Аналогичный звонок в «Дейли ньюс» был почти столь же малопродуктивен. Человек, с которым я разговаривал, сказал, что он не знает, почему в «Таймс» решили, что Порлок была психотерапевтом, что, по его впечатлениям, она была чьей-то содержанкой, но что они в эту версию не углублялись, поскольку эта женщина оказалась жертвой наглого грабежа средь бела дня, обернувшегося убийством.

– Это не такое уж необычное происшествие для нас, – сказал он. – Единственная причина, по которой мы вообще поместили это сообщение, – та, что оно произошло в районе Восточной стороны, в одном из наиболее фешенебельных кварталов нашего города. Какой район Кливленда можно бы сравнить с ним – я не знаю.

Я этого тоже не знал и поэтому не отреагировал на замечание.

– А что касается этого Роденбарра, – продолжал сотрудник «Дейли ньюс», – то его схватят завтра или послезавтра, чем и завершится вся эта история. В ней нет ничего примечательного: ни сексуальной интриги, ни скандальных подробностей, ни вообще чего-нибудь этакого, цветастого. Он просто обычный, заурядный вор-взломщик.

– Просто взломщик, – повторил я, как эхо.

– Только на этот раз он кого-то убил, и его песенка спета. Его имя и раньше появлялось в газетах, но на сей раз – в связи с убийством, совершенным во время его грязной работы. До сих пор ему как-то удавалось выходить сухим из воды, а теперь ему – крышка, не выкрутится.

– Не стоит так уж быть в этом уверенным.

– Что?!

– Я имею в виду, – сказал я поспешно, – что трудно заранее знать, как именно удастся преступнику выскользнуть через лазейки в современном уголовно-процессуальном кодексе.
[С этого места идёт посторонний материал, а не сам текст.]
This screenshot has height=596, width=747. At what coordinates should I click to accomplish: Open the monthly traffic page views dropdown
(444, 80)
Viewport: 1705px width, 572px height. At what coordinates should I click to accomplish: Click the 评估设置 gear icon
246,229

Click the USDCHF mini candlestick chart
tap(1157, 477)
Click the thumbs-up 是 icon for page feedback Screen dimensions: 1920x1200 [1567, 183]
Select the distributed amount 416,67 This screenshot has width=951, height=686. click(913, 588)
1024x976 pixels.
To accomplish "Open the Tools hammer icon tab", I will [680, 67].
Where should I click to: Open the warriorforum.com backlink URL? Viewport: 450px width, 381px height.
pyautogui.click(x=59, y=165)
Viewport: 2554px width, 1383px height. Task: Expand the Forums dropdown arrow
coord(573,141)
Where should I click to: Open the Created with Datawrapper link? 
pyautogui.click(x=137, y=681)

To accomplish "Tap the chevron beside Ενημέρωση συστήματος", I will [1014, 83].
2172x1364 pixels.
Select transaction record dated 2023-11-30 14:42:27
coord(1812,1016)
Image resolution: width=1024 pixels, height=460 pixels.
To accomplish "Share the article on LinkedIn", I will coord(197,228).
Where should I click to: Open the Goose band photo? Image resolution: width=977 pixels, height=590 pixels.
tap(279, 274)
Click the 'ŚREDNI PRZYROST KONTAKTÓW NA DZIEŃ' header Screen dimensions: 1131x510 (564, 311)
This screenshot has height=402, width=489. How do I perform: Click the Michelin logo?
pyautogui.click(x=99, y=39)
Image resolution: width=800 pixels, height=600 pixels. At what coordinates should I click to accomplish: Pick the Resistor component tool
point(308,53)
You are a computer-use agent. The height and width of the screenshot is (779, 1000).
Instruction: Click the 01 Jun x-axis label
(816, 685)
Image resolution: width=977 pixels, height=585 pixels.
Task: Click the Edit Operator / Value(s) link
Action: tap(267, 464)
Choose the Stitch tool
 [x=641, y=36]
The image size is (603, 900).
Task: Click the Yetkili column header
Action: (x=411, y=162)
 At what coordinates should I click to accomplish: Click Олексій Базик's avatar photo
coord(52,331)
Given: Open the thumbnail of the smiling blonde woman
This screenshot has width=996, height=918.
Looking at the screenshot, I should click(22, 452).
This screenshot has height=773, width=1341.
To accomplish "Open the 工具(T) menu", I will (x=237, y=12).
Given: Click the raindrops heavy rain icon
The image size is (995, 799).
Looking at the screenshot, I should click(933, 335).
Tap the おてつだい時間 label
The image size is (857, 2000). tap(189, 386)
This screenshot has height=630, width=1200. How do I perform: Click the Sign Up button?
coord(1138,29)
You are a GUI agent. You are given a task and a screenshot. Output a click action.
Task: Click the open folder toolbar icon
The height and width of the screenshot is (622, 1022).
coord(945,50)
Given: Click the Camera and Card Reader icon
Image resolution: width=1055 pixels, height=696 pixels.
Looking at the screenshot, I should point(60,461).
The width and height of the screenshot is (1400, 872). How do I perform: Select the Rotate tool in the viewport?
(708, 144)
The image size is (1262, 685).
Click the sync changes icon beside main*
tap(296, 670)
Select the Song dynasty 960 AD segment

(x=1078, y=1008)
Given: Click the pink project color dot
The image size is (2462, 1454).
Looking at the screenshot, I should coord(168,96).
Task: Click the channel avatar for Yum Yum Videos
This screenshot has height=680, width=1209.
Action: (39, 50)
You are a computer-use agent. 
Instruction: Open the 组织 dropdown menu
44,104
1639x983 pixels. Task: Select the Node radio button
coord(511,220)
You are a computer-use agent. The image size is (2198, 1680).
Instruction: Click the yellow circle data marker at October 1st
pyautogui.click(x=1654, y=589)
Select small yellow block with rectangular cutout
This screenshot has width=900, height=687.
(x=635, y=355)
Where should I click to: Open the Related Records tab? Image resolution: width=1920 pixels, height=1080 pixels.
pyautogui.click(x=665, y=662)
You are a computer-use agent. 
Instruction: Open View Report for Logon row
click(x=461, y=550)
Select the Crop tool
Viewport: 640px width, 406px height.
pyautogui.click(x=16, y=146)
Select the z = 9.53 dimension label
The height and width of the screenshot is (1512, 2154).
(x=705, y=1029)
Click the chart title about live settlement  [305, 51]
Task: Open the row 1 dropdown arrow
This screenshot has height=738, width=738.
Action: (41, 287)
– Боже, – ответил он, – вы говорите так, как будто писали наши передовицы.

Не успел я повесить трубку телефона, как он принялся звонить. Я заварил новую порцию кофе. Звонки прекратились. Но стоило подойти к аппарату, чтобы набрать нужный номер, как он снова зазвонил. Переждав звонки, я все-таки набрал телефон полиции. На этот раз я представился как Фил Урбаник из газеты «Трибюн» в Миннеаполисе. Кливленд мне уже надоел за время предыдущих разговоров. Полицейские отфутболивали меня друг другу, и я потратил немало времени, пока, вникая в суть дела, не уяснил, что никто из них о Порлок не знает более того, что она мертва. Исключение составил только последний из «фараонов», который высказал уверенность еще и в другом.

– Никаких сомнений, – сказал он, – что ее убил Роденбарр. Одна пуля, в упор, прямо в лоб. В заключении медэксперта указано, что смерть наступила мгновенно, хотя, чтобы сделать такое заключение, не надо быть доктором. Он оставил отпечатки пальцев в обеих квартирах.